Chapitre 5 : La leçon

11 minutes de lecture

Le sol se situait très loin au-dessous de Deirane. Si loin qu’elle commençait à voir la rotondité de la planète. Étrange, car elle ne s’était jamais interrogée sur sa forme. Si elle l’avait fait, en première hypothèse elle l’aurait estimée plate et non ronde.

En regardant un peu vers l’ouest elle put discerner le volcan, à l’horizon. Il crachait de grandes quantités de fumée, mais elle volait si haut qu’elle ne risquait rien. Bientôt, elle passerait au-dessus. Avant de l’atteindre, elle survola une ville. Elle plongea ce qui lui permit de l’examiner en détail. Elle était fortifiée comme Elmin, disposant de plusieurs enceintes concentriques qui se prolongeaient en mer pour protéger le port.
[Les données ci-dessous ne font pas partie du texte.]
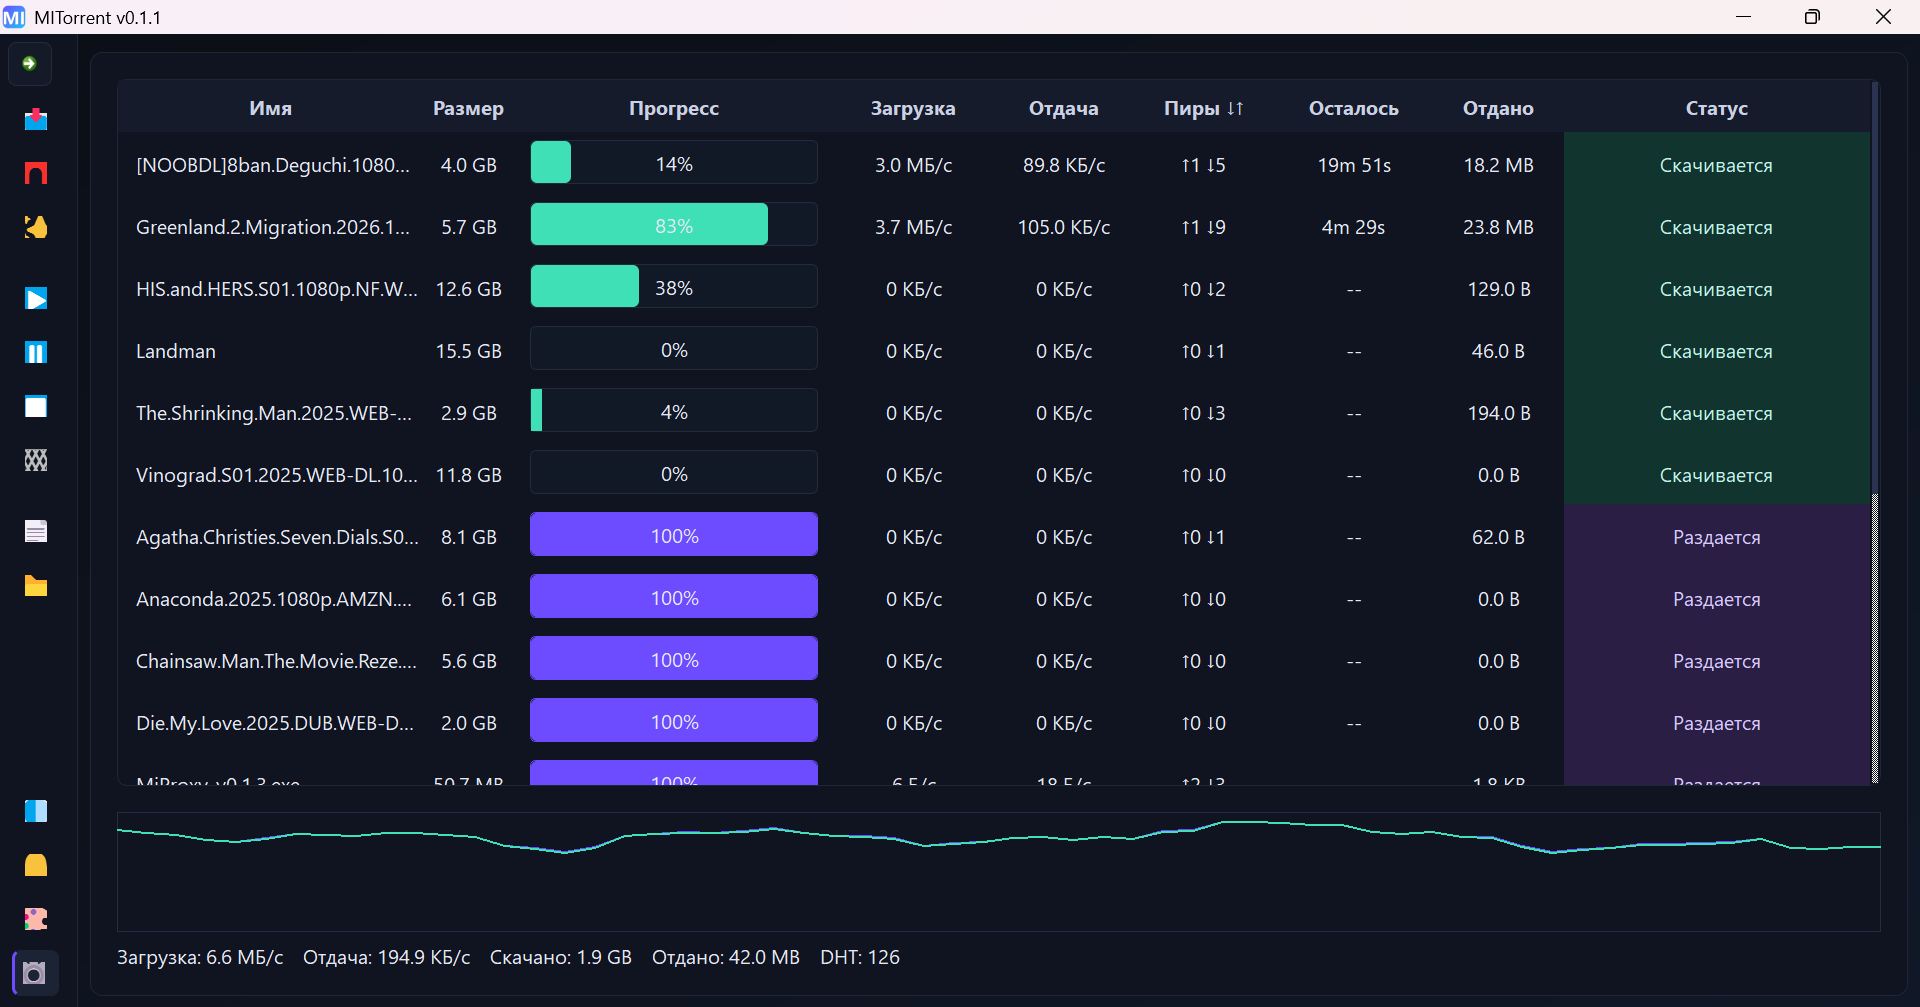Viewport: 1920px width, 1007px height.
Task: Click the camera screenshot icon
Action: 35,973
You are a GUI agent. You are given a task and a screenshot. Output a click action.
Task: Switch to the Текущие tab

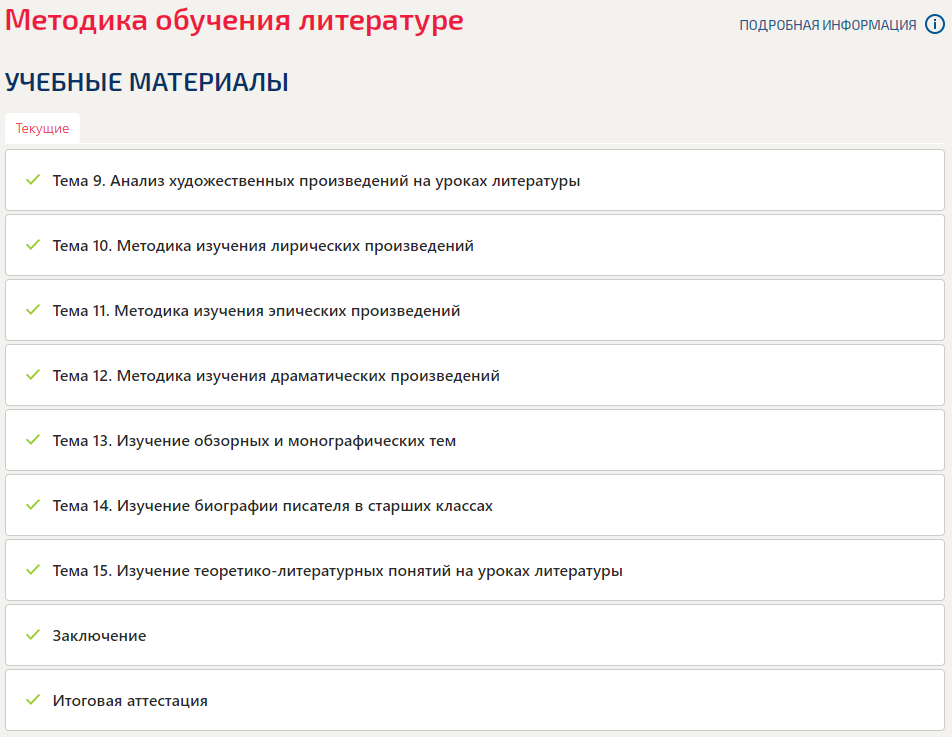[42, 128]
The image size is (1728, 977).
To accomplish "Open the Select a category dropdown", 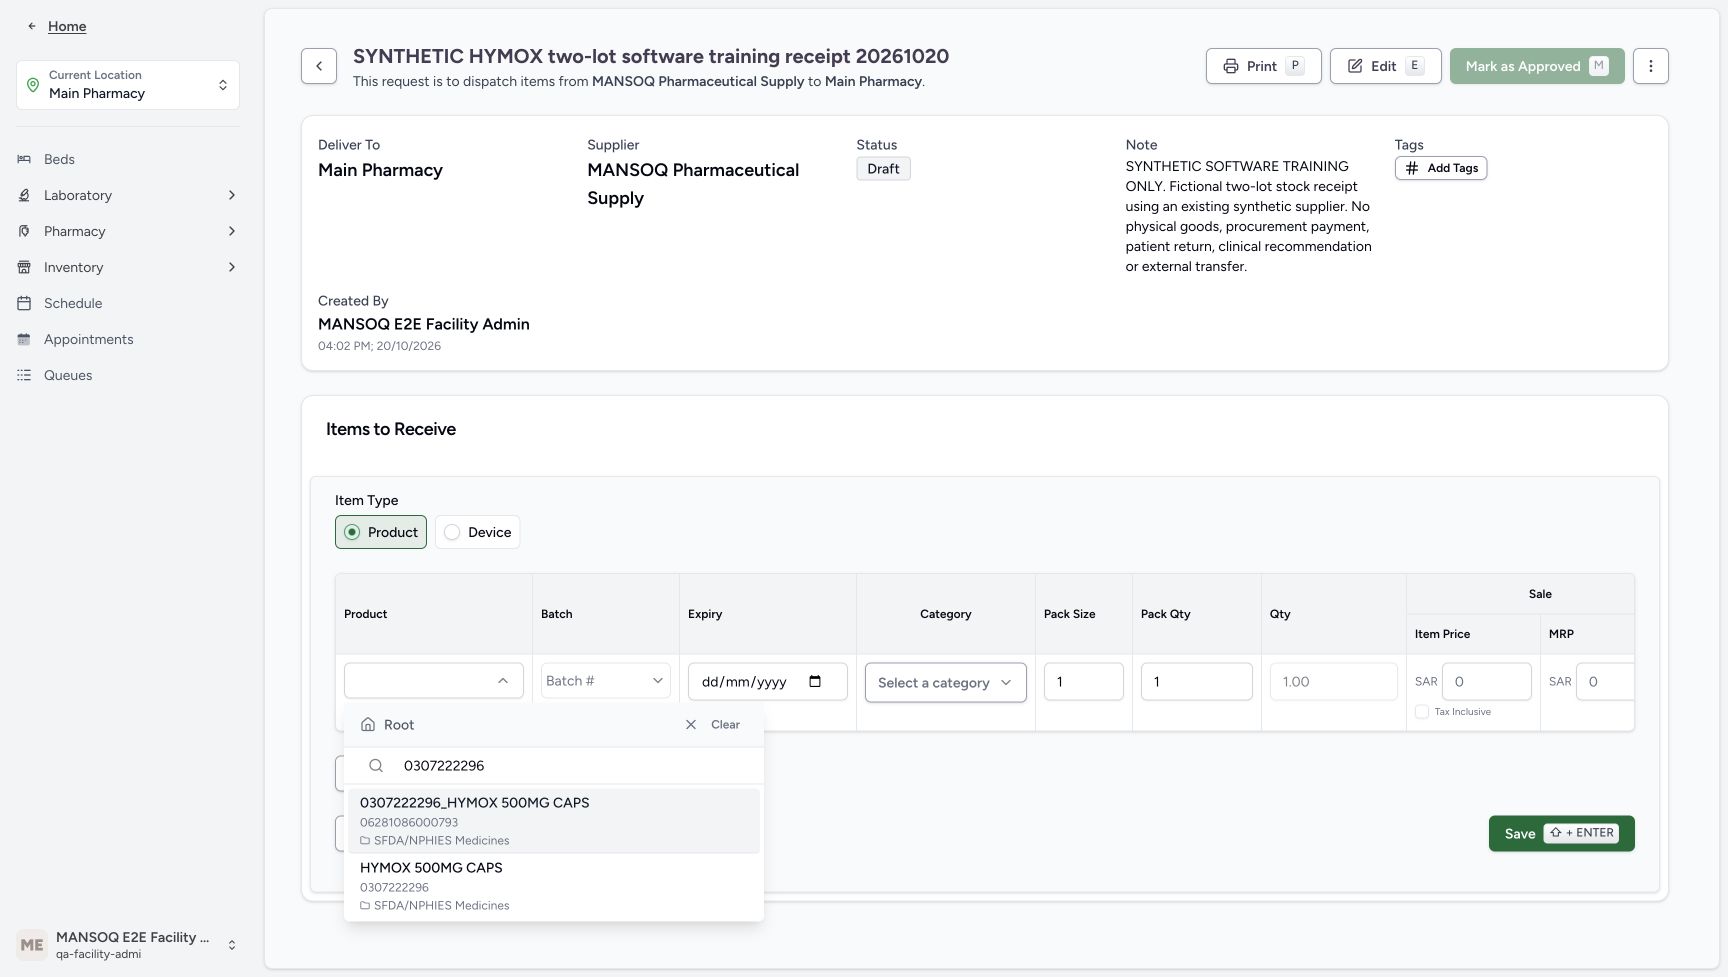I will [x=945, y=682].

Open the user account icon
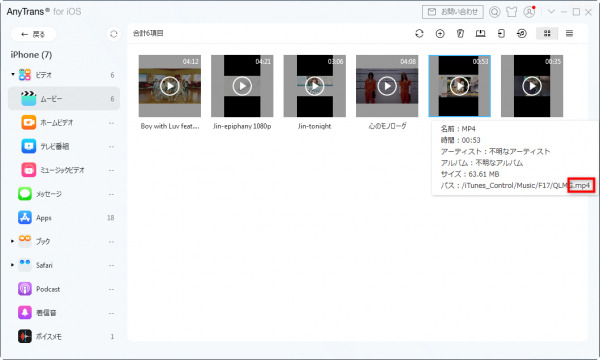(x=529, y=12)
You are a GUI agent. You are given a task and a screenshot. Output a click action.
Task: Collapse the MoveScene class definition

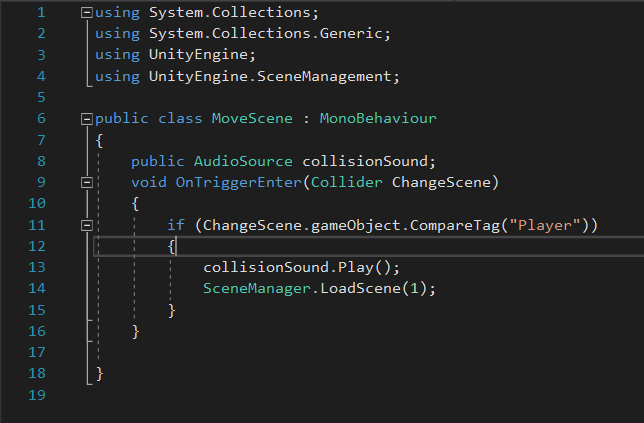tap(87, 119)
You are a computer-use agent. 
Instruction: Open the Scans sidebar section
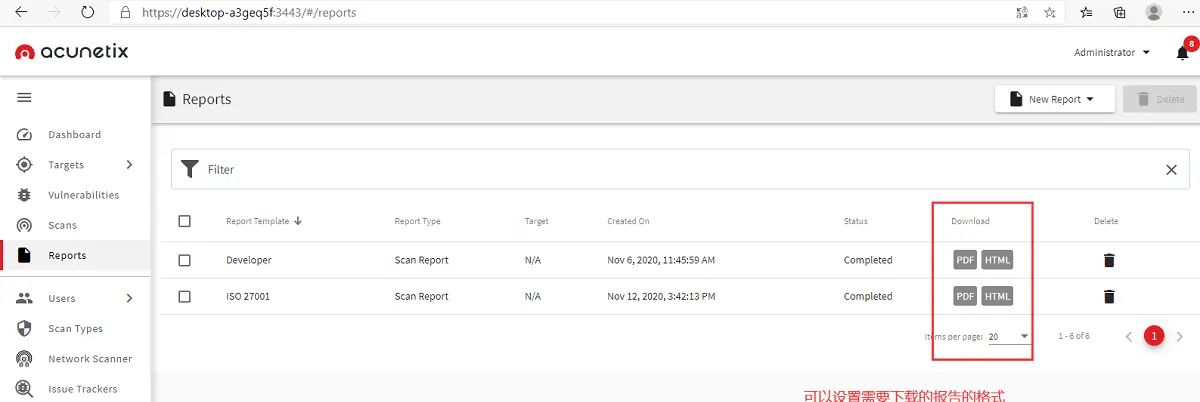tap(62, 225)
Elle put voir les bateaux qui s’en allaient. Les habitants fuyaient. Il n’y aurait malheureusement pas de place pour tout le monde.

Puis elle vola au-dessus de l’océan et enfin parvint au volcan. Depuis sa précédente excursion onirique, bien que le nuage de cendre se fût épaissi, il ne projetait encore ni lave ni bombes. À côté, à une distance respectable, elle vit des bateaux. Trois exactement : deux petits croiseurs helarieal qui escortaient un navire officiel. Sur le pont de ce dernier, une jeune femme blonde observait la montagne. À une telle distance, elle ne put voir si elle était stoltzin, humaine ou edoriane, ni même si elle était belle.

Soudain, l’image disparut et elle se réveilla.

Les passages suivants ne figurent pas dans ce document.